# Aquascape critique



## DontPanic (Apr 2, 2013)

Waiting for my tank to finish cycling but wanted opinions on the rock work. I do plan on adding some plants to help cover up the intake on the left. Also, i will be buying my fish in two batches and will change the rock work before i add the second batch. I plan on building up the pile on the right. For some reason the rocks look smaller in the pics than in person :-? Its a 75 gal mbuna tank and will about 20 fish once all have been added.


----------



## JimA (Nov 7, 2009)

Looks good overall, color looks very nice, will improve once you get some growth on it. What are you planing on keeping?? I know it's an illusion but that thing coming down in the middle makes it look like the background is split..

Nice job :thumb:


----------



## ratbones86 (Jun 29, 2012)

I would go higher with the rocks on the right to give the tank more activity up in the upper part of the tank as well.


----------



## DontPanic (Apr 2, 2013)

I am planning on keeping:

Pseudotropheus saulosi
Pseudotropheus sp. "Acei"
Melanochromis cyaneorhabdos "Maingano"
Labidochromis sp. "Perlmutt"
Synodontis multipunctatus

I was finding it hard to go higher but still keep a natural look to it. I still have plenty of rock to work with so will continue to experiment and try and find a nice balance. I can't wait for some growth either.


----------



## JimA (Nov 7, 2009)

Acei will out grow that with in a year or so, not saying it wont work but they like a bit more room length wise..


----------



## PreposterousFish (Jan 8, 2013)

I love the color. I agree the HOB filter does make the background look split. But, I think with age it will be less noticeable.


----------



## DJRansome (Oct 29, 2005)

The mbuna would enjoy more rock with tighter spaces for hiding and escaping. Add some smaller rocks.

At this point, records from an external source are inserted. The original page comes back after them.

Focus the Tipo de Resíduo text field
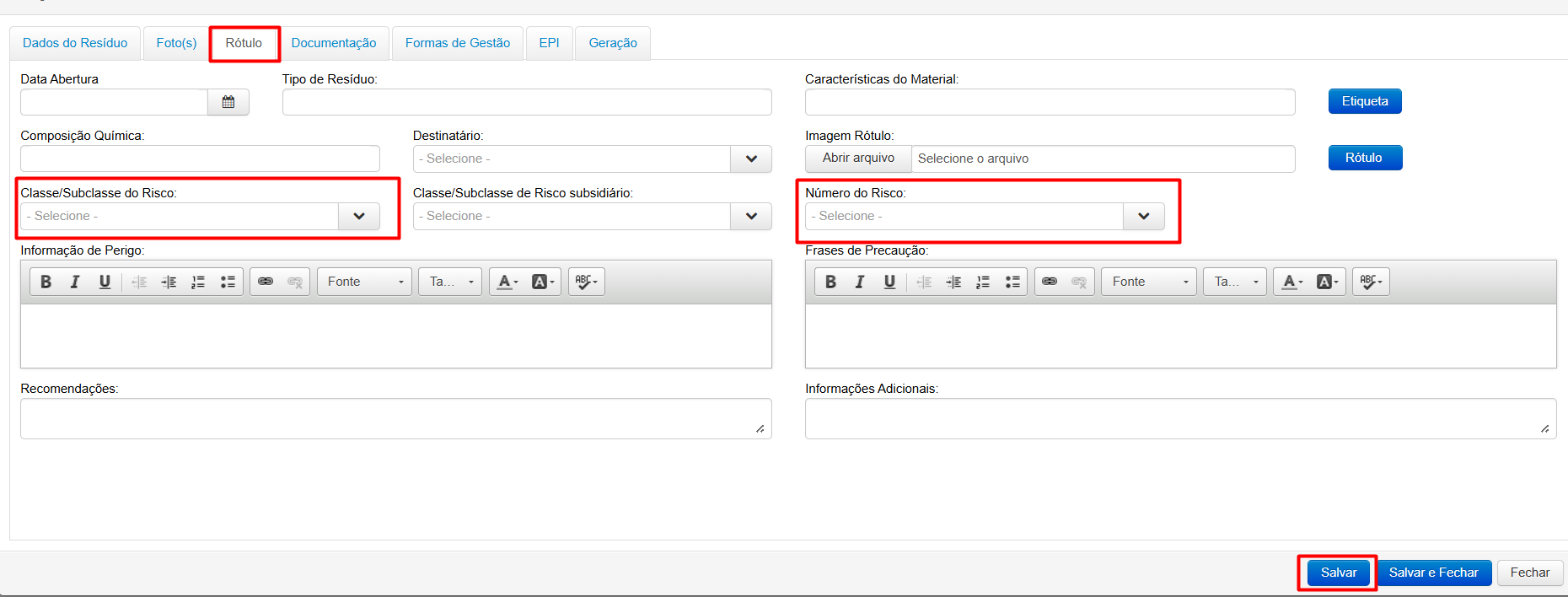Screen dimensions: 1568x597 tap(527, 102)
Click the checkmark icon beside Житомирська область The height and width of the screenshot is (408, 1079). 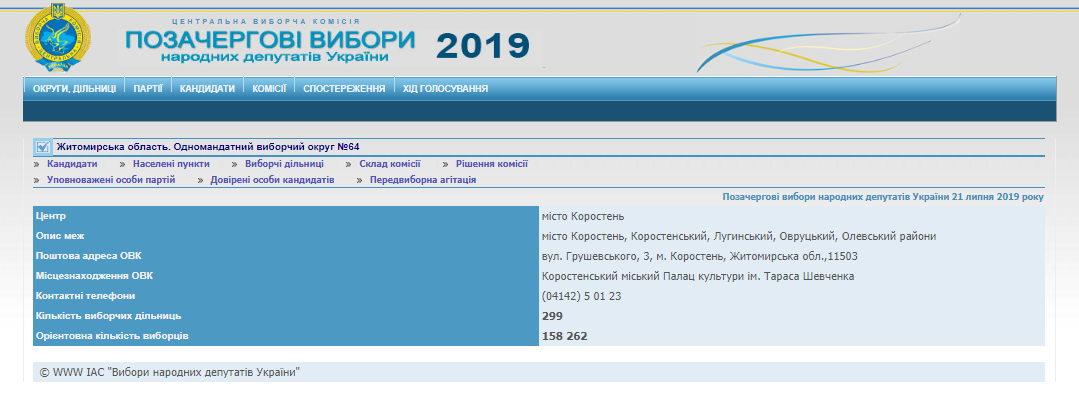[x=42, y=147]
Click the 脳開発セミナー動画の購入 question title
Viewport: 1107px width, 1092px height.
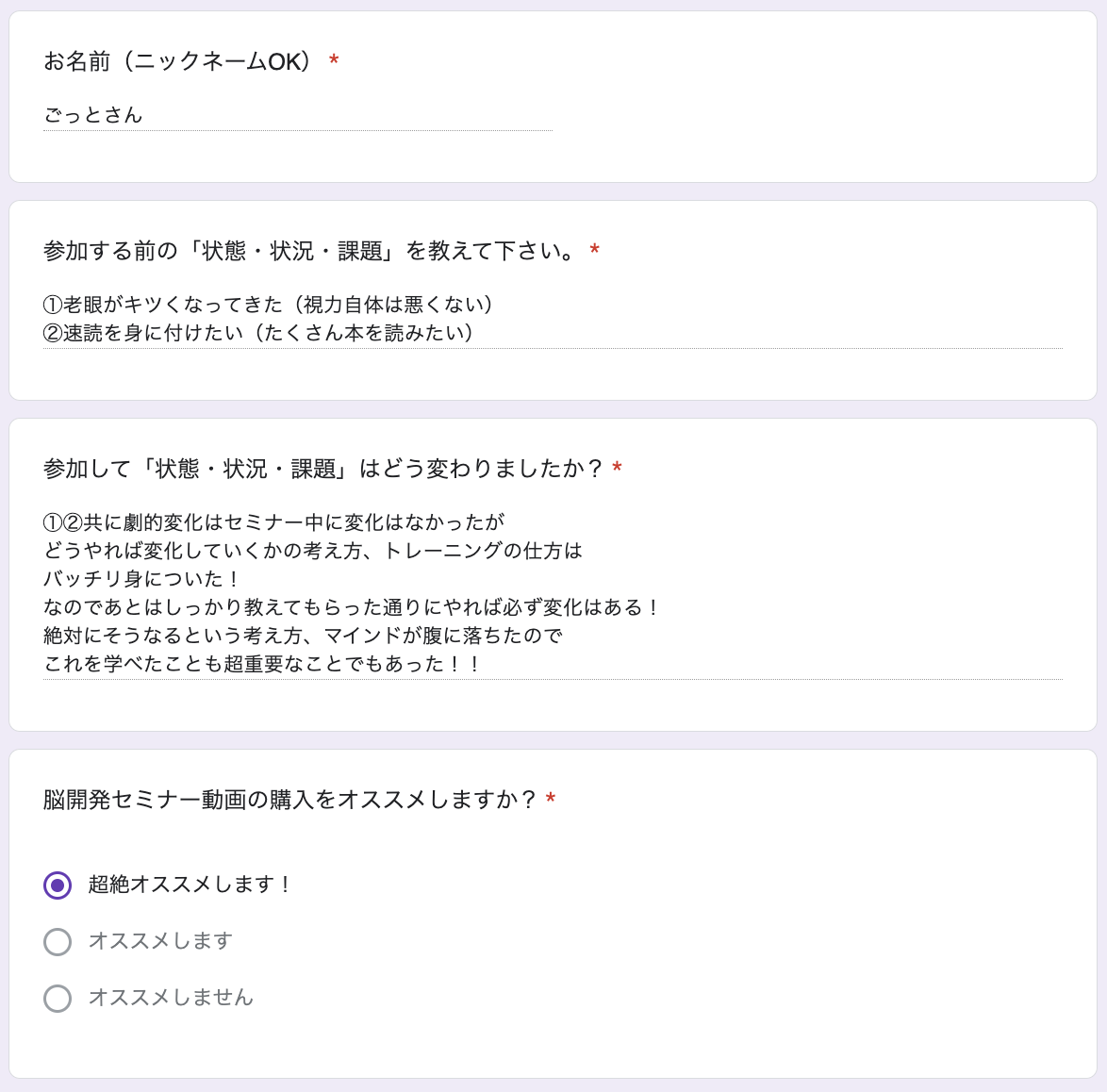point(290,799)
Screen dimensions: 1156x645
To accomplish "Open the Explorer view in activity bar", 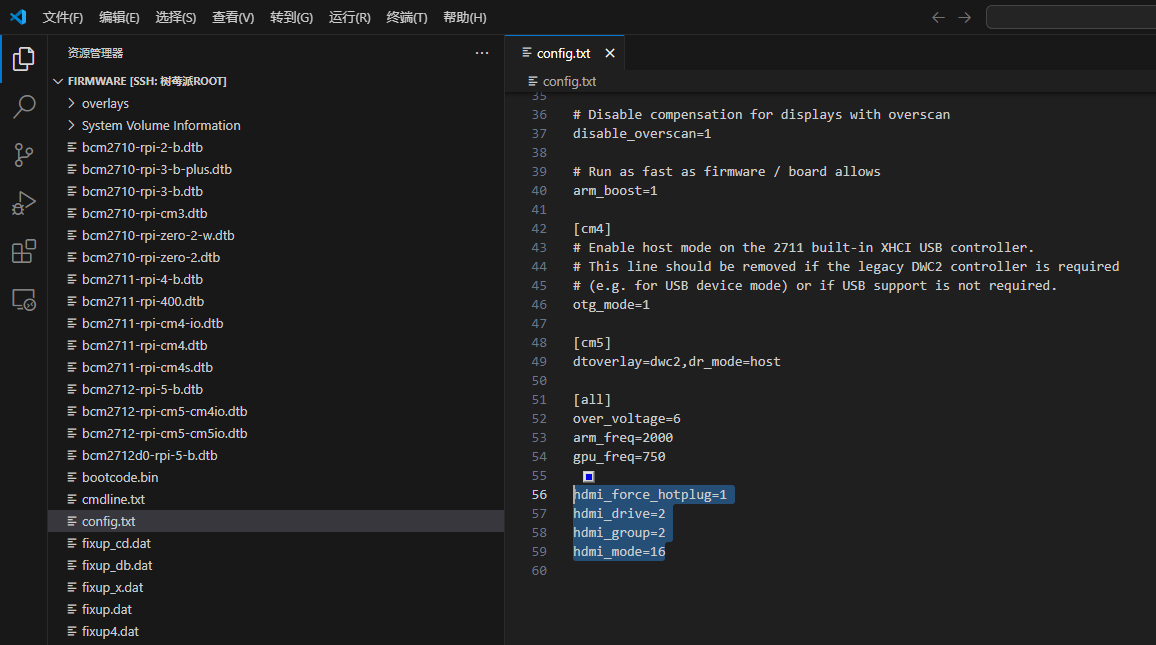I will 24,60.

I do like the look as it is though, but more of a hap/peacock tank decor.


----------



## ozman (Sep 7, 2012)

i would suggest you raise your intake, else you maybe sucking sand into your filter impeller.

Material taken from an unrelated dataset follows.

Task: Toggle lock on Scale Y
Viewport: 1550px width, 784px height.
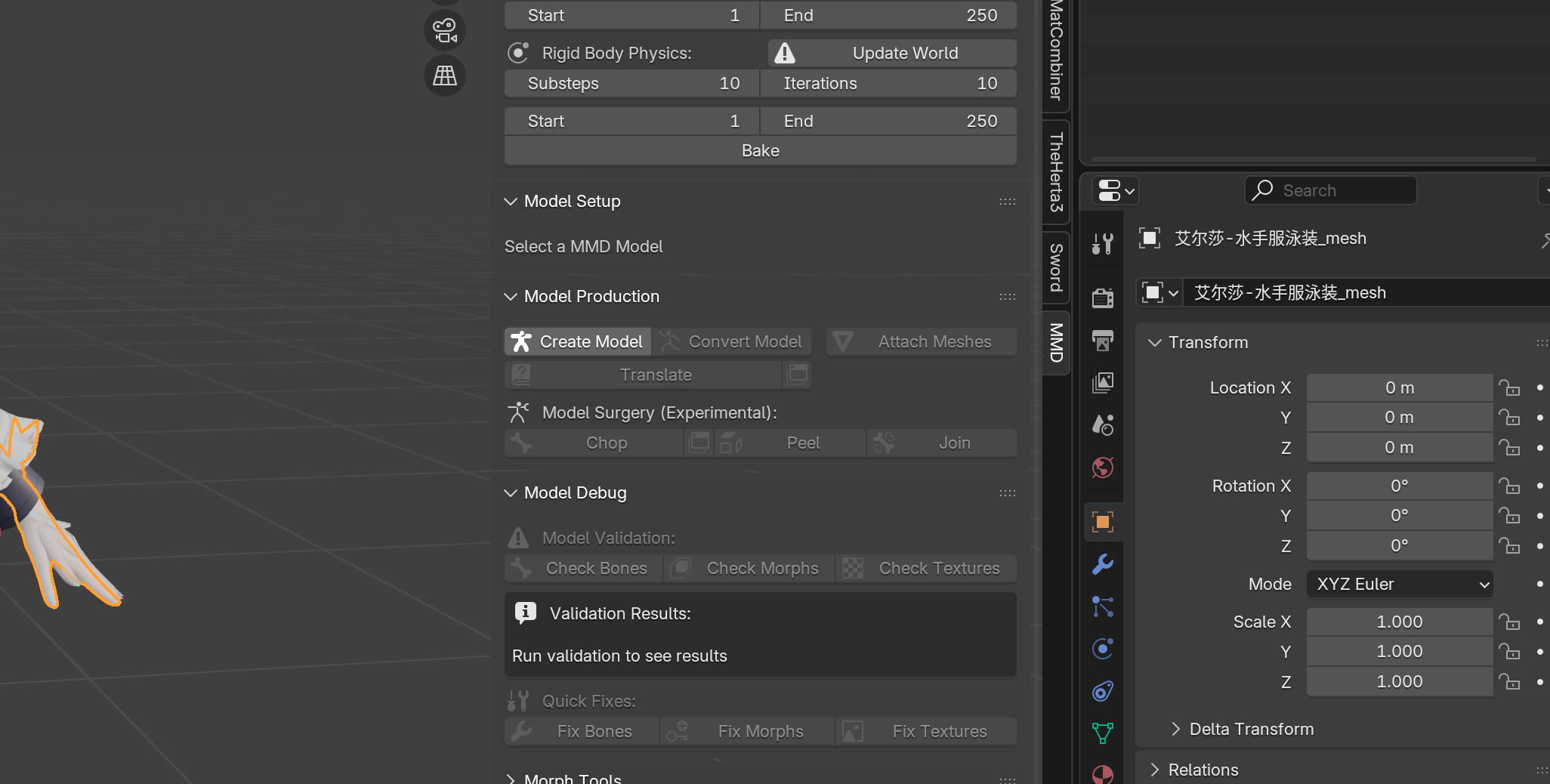Action: coord(1509,652)
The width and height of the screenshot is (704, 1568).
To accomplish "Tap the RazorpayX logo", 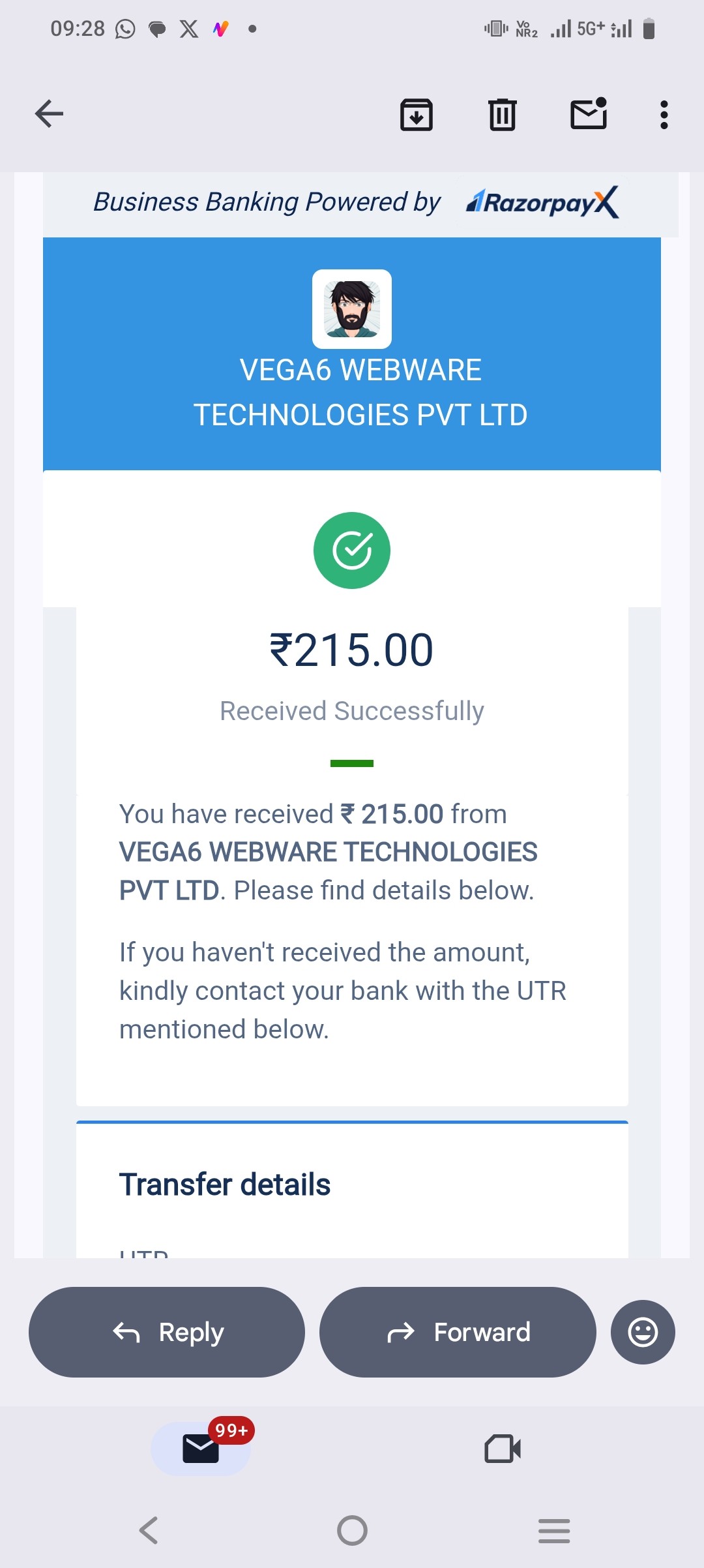I will click(x=542, y=202).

i do agree with dj re: lots more rocks required for mbuna


----------



## joemc (Sep 23, 2012)

I like the rock selection, I think the rounded type boulders look so much better than the white 'texas holey' type rock I also agree more height in the rock piles would add to the overall picture, looking forward to seeing pictures of the tank with fish added


----------



## DontPanic (Apr 2, 2013)

Looking forward to getting fish in myself. Would it be best to just add to the two piles and leave it open a little in the middle like it is or build it all up all the way across?


----------



## DJRansome (Oct 29, 2005)

Some think one big pile causes one fish to view the whole pile as his. What you want for the males is a bunch of little coves on the substrate with rocks to back and sides for markers to delineate what is his and for him to defend. No roof required. I'd try for 3 tree-trunk shapes (extending roots form the territories 360 degrees around the rock pile, higher trunk-shape in center of pile for hiding, swimming through and chasing).

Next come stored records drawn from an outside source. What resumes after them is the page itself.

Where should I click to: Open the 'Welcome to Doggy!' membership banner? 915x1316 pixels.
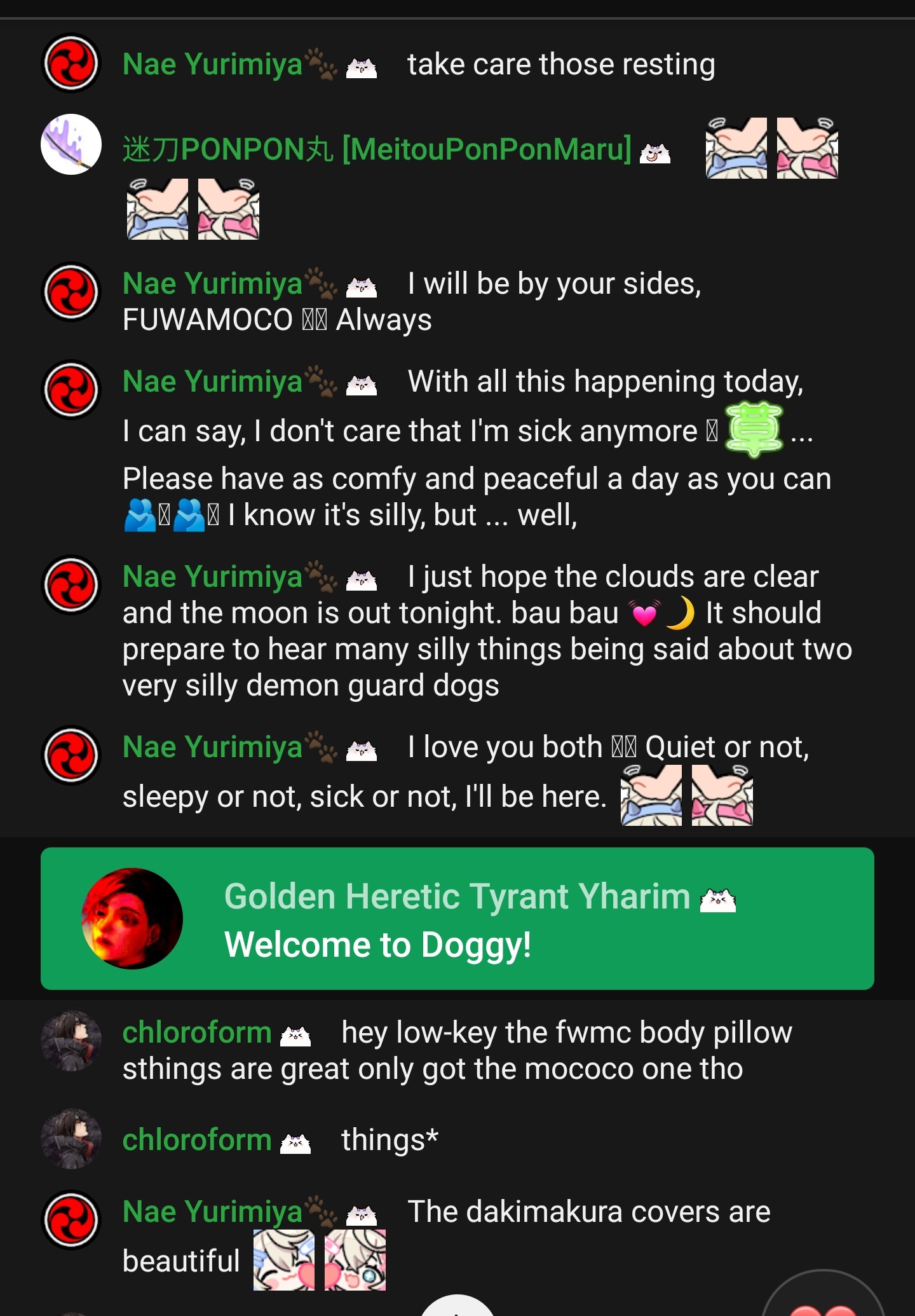point(458,918)
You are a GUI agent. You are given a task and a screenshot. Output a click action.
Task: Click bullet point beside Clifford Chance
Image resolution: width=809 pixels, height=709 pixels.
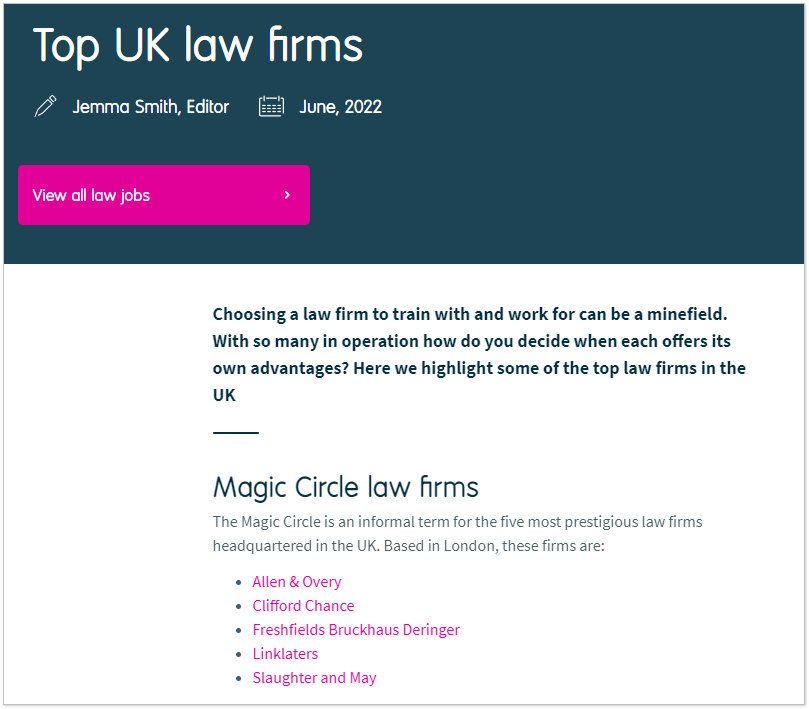click(x=238, y=606)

Other than the isolated coves, open substrate is not of much use in a mbuna tank.


----------



## DontPanic (Apr 2, 2013)

Before I go any higher just wanted to make sure that this was along the lines of how things should be laid out.


----------



## underwatergirl (Nov 26, 2012)

:thumb: I Like the way it looks! =D>


----------



## Eric_S (Feb 27, 2007)

I think the tank is looking good now, too. The rocks go nicely with the background.


----------



## NJmomie (Jan 17, 2013)

I like the way it's looking ... I would only make one side higher though.


----------



## Filet O Fish (Apr 26, 2012)

ozman said:


> i would suggest you raise your intake, else you maybe sucking sand into your filter impeller.
> 
> i do agree with dj re: lots more rocks required for mbuna


+1 for raising the intake. Sand grinding against your impeller in your cani$ter filter is one on the worst sounds that can come from an aquarium.
Liking the layout and lighting DP. :thumb:


----------



## ratbones86 (Jun 29, 2012)

I would keep it like it is but make it go higher on one side to give the tank more space to be used by the fish. The higher you go with the rocks the more the fish will swim in the upper part of the tank. Otherwise you will have a more empty upper part of your tank. IMO


----------



## Iggy Newcastle (May 15, 2012)

You hit a homerun with matching rocks and background. Looks sweet.


----------